Source material:
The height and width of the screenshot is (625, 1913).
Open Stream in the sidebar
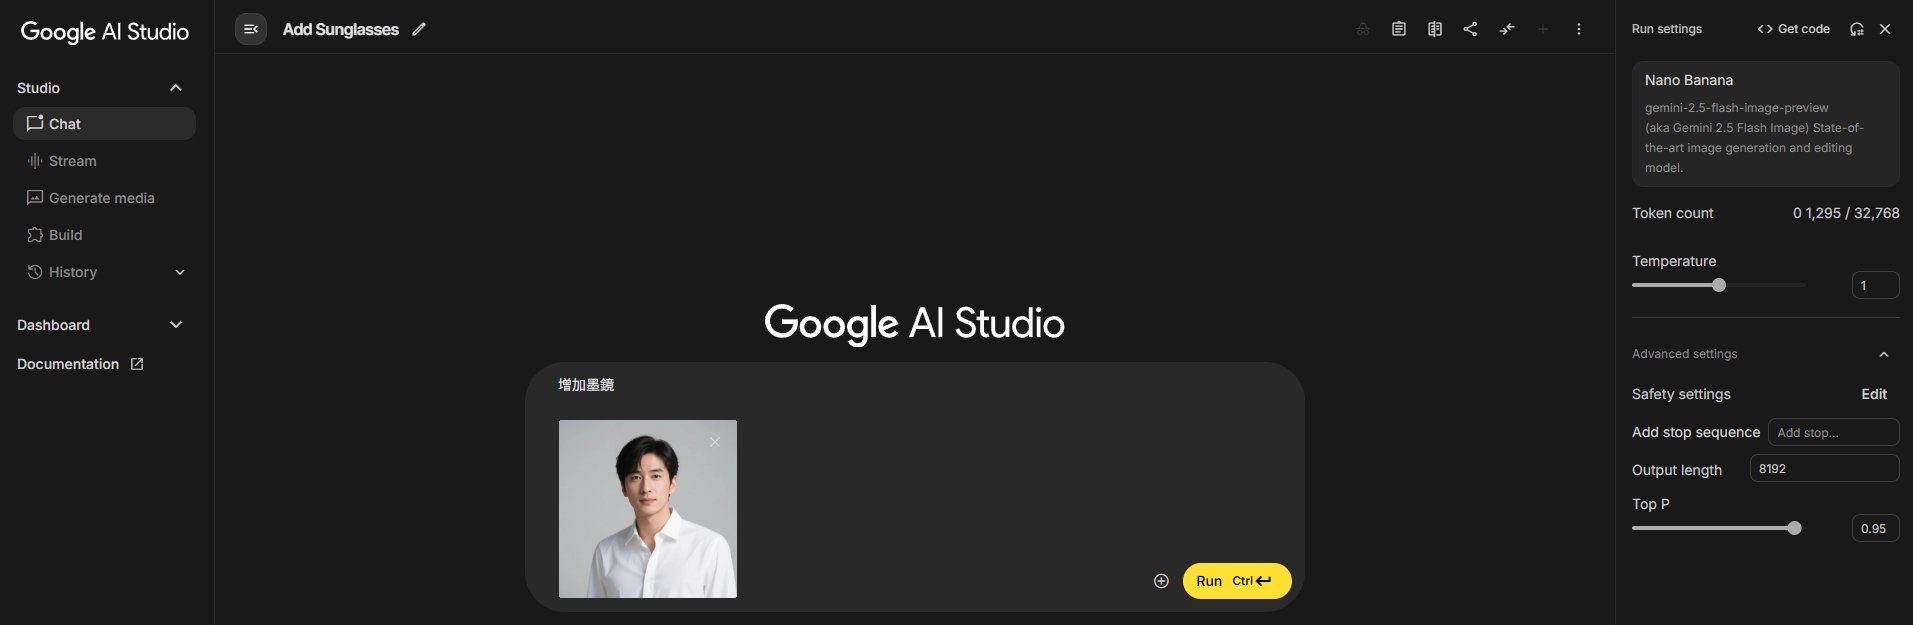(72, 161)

* * *

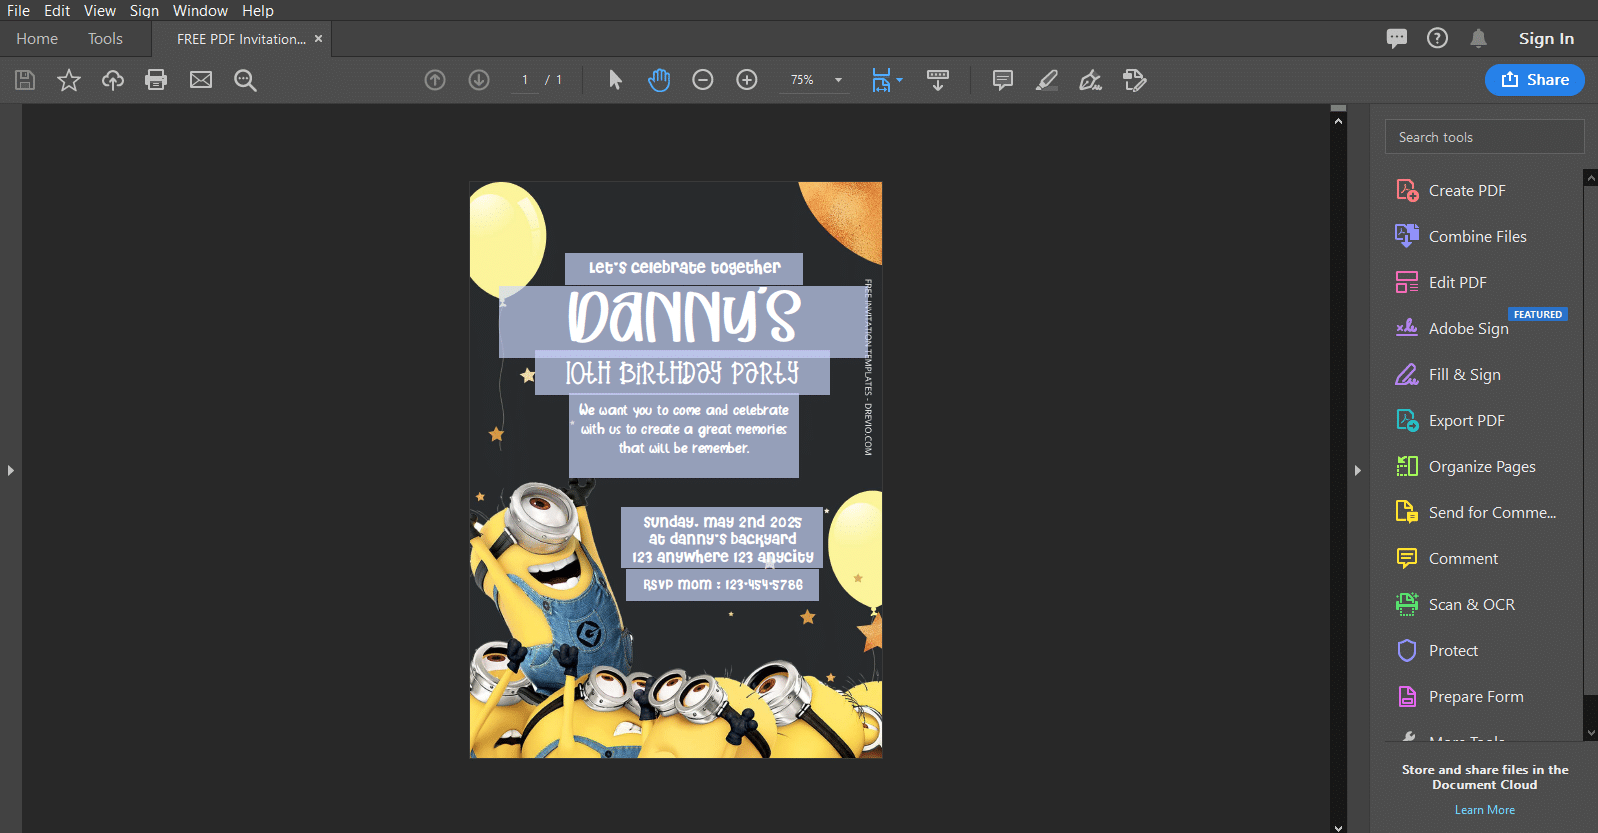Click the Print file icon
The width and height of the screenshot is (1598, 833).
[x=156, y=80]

What this task involves: Set down the records starting at the line containing "Click the Print file icon" and ending at the line containing "[x=156, y=80]", each line unchanged, with the pictures left out.

Task output:
Click the Print file icon
The width and height of the screenshot is (1598, 833).
[x=156, y=80]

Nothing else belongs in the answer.